×

元問題児、今やフィオ復活の切り札

[ 2008年1月29日 06:00 ]

<フィオレンティーナ・エンポリ>相手DFと競り合うムトゥ(左)

 イタリア・セリエA第20節の8試合が27日に行われ、フィオレンティーナがエンポリを2―0で下した。ルーマニア代表FWアドリアン・ムトゥ(29)が後半41分に決勝点を挙げ、5試合連続得点で今季最多の4連勝に貢献。過去にコカイン使用で処分を受けたこともあるムトゥは、得点ランクでも2位に浮上し、9季ぶりの欧州CL出場を狙う古豪を支えている。

 好調な時はツキまで味方してくれる。引き分けムードが漂い始めた後半41分、DFのクリアボールが走り込んだムトゥの胸に当たってゴール内へ。欧州CL出場権を争う5位ウディネーゼとの勝ち点差を4に広げる価値ある決勝弾となった。

 昨年12月16日のサンプドリア戦から5戦連発7得点。その間チームは欧州CL出場圏の4位に浮上し、通算13得点のムトゥ自身も得点ランク2位に躍進。好成績を支える殊勲者は「難しい時期もあったが、ここで平穏な人生を見つけた。チームメートといつかタイトルを獲る」と訴えた。

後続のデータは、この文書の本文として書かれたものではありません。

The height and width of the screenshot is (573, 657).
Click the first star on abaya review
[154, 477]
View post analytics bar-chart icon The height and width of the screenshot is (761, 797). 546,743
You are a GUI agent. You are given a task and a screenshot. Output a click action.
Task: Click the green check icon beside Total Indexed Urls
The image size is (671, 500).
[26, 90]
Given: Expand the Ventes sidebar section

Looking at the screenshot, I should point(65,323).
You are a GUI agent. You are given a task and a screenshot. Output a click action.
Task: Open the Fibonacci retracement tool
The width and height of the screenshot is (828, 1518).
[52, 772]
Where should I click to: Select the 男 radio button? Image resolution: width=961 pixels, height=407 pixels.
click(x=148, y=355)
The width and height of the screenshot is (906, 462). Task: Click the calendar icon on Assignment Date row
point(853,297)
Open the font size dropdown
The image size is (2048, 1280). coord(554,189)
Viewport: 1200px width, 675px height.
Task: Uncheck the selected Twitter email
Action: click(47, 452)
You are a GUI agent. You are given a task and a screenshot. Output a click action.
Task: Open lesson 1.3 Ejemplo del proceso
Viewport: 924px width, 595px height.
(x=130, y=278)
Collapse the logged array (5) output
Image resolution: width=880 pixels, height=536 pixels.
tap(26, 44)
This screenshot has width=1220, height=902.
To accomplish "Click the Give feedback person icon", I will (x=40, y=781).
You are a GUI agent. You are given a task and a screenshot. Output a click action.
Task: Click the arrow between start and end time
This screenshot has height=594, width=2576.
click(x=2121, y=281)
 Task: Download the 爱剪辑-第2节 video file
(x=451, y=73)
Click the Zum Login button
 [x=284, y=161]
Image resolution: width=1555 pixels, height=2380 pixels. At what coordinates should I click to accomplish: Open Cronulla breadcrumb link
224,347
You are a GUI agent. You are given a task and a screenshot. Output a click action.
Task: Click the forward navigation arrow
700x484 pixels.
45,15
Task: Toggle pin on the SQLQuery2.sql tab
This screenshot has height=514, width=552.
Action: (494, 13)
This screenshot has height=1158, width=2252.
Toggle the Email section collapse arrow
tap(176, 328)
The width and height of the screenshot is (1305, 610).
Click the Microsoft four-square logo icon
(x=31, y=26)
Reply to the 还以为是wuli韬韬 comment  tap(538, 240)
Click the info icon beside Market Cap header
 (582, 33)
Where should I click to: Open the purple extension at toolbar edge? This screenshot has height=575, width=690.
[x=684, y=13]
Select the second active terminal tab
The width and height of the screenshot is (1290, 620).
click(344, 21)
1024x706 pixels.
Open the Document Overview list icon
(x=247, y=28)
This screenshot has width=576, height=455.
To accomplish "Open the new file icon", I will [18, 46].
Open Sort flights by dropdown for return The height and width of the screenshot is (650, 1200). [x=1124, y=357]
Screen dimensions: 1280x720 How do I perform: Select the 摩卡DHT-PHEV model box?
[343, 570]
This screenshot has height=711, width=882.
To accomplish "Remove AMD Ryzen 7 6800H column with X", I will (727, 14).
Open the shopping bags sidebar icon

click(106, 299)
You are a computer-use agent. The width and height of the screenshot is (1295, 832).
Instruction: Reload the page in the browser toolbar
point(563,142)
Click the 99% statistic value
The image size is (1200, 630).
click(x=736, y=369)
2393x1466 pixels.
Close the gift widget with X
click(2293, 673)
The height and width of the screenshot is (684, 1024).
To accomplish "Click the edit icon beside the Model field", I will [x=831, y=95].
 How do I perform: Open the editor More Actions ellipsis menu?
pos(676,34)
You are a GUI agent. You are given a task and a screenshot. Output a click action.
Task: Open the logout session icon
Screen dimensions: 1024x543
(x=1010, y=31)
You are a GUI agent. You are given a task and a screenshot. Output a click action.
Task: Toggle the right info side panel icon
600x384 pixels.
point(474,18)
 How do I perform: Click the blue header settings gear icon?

 かつてはトラブルメーカーだった。母国ルーマニアではスピード違反を逃れようとパトカーとカーチェイス。代表戦前日でも夜遊びした。極め付きは04年10月。薬物検査でコカイン使用が発覚してチェルシーを解雇され、FIFAから出場停止7カ月の処分を受けた。

 選手生命の危機だったが「あの時期があったからこそ人間として成長できた」とムトゥは言う。リハビリ・プログラムを終え、救いの手を差し伸べてきたユベントスで復帰。厳格なカペッロ監督(現イングランド代表)の下で規則的な生活と実力を取り戻した。昨季加入のフィオレンティーナではいきなり16得点。イタリア代表FWトニがバイエルンMに移籍した今季は、従来よりも左サイドからゴール前に切れ込む動きを意識し、得点王を目標に破壊力が増した。

 Rマドリードなど、ビッグクラブが獲得を狙っているとも報じられるが「世界には金で買えない人間もいる」と移籍を拒否。「クラブ再建という会長の夢に共感している」と強調する。リーグ優勝2回の古豪も02年終了後に破産。デッラバッレ会長がクラブを立て直した後も、06年の不正関与など足踏みはあったが、このまま欧州CL出場権を勝ち取れば復活への足掛かりになる。どん底からはい上がったムトゥこそ、その先導役にふさわしい。